Instead, her work is much closer to human fertility treatments, where eggs and sperm are frozen to use later. Marine scientists have used the technique on coral sperm and young coral larvae, but freezing a living animal is much more complex.

Collecting coral sperm is tricky, however, since most corals only spawn only one or two days a year. Since they're fastened to the sea floor, they release their genetic material all at once in big underwater clouds. To capture it, scientists have to be in the right place at the right time, often in remote and challenging conditions. Preserving living pieces of coral would allow more opportunities to collect specimens.

"That would allow us to go out almost every day of the year and collect material throughout the world," Hagedorn says. "It would speed up our ability to secure the genetic diversity of corals."

With coral fragments from Hawaii, Hagedorn and her colleagues froze them at extremely cold temperatures in special chambers that prevent damaging ice crystals from forming. They were then able to thaw them and show the corals were still alive.

Making the corals healthy again after thawing is the next challenge, especially given that corals have roommates. Photosynthetic algae live in their tissue, creating food for the coral. But when stressed, the corals lose their algae, turning them white.
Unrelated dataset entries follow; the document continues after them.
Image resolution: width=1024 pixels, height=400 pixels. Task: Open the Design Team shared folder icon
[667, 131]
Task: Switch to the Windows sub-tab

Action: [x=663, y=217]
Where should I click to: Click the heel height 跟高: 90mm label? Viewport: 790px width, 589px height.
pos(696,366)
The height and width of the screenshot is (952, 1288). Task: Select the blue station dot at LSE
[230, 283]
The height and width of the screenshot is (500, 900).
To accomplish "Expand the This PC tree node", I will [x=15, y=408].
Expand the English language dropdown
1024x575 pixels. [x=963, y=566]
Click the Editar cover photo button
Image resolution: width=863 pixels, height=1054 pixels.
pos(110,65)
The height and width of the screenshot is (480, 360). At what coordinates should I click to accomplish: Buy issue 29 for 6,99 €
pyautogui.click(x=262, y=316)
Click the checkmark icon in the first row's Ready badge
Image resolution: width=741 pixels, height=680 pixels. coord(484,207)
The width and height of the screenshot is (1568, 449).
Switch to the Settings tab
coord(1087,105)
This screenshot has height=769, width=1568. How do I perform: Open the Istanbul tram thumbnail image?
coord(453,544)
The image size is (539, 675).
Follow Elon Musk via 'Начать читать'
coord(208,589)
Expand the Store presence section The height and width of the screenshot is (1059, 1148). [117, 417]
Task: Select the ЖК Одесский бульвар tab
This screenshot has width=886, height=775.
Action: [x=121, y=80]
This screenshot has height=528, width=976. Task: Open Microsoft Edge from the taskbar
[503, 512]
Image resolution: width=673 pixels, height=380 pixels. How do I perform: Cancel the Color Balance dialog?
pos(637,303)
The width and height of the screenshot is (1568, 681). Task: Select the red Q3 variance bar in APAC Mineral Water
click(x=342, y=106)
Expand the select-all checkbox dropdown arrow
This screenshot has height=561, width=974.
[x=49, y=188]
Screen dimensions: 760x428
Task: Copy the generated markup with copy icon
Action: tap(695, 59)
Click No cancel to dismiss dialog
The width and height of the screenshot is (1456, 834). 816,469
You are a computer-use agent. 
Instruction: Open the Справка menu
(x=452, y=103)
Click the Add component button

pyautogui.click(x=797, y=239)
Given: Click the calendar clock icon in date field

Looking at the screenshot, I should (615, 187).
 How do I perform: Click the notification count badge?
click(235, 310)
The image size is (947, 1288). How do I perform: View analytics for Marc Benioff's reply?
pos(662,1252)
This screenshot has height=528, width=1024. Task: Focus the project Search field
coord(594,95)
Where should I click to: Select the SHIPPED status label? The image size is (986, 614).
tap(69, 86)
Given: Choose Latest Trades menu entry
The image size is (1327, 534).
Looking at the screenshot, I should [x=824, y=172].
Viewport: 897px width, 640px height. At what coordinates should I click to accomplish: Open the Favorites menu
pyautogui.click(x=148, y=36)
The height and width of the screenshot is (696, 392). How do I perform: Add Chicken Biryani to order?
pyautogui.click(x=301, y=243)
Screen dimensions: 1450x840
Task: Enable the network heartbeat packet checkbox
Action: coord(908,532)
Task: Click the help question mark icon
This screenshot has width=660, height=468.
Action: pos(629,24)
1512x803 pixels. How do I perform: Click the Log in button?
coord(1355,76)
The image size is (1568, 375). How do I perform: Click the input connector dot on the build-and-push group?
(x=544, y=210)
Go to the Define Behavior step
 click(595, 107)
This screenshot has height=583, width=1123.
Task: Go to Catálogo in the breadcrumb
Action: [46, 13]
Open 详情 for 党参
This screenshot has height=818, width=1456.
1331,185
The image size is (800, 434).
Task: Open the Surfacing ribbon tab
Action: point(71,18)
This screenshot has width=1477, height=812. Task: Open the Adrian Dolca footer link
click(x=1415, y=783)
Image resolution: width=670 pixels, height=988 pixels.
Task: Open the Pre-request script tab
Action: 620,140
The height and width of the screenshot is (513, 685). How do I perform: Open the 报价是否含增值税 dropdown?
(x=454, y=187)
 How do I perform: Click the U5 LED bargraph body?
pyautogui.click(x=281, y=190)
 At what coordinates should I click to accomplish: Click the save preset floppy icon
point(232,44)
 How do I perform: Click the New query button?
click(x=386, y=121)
Hagedorn says goring forward, restoring the algae will be key to reviving coral that can reproduce again.

Genetic library of coral

As marine heat waves become more common and intense, a global effort is underway to preserve the genetic diversity of corals. The Coral Biobank Alliance is seeking to collect specimens from all over the world. Hagedorn says cryopreservation could be a vital strategy for building a library of corals, which hopefully one day could repopulate reefs.

"Noah's ark only brought two," she says. "We're doing way more than that."

Reefs can recover from a bleaching event, but repeated marine heat waves make it less likely for corals to survive or reproduce successfully. The oceans are also acidifying as they absorb carbon dioxide from burning fossil fuels, which can harm corals and make it difficult for them to build their skeletons.

"Corals will continue to die and unless we are replacing them with restoration, there won't be corals available in the future, even if we were to fix all of the threats," says Jennifer Moore, coral recovery coordinator with the National Oceanic and Atmospheric Administration.

As temperatures peaked on Florida's reefs this summer, Moore says some corals died outright from the heat. Research teams raced to preserve specimens from key coral species, collecting 150 elkhorn coral and 300 staghorn coral samples.

"That's less than one percent of their previous population," she says. "So we're already in a diminished state of genetic diversity. We can't afford to lose anything that we have."

Having those specimens could help breed the reefs of the future, since it's unknown what combination of genes could make corals more resistant to the threats they may face, be it heat or disease.

Moore says cryopreservation could be a key piece of the puzzle in bringing reefs back. But the success of restoration depends on curbing the emissions from burning fossil fuels.

"It is not a foregone conclusion," Moore says. "There are still things that can be done to combat climate change so that we are not forced to be on a trajectory to a place where there are no more coral reefs."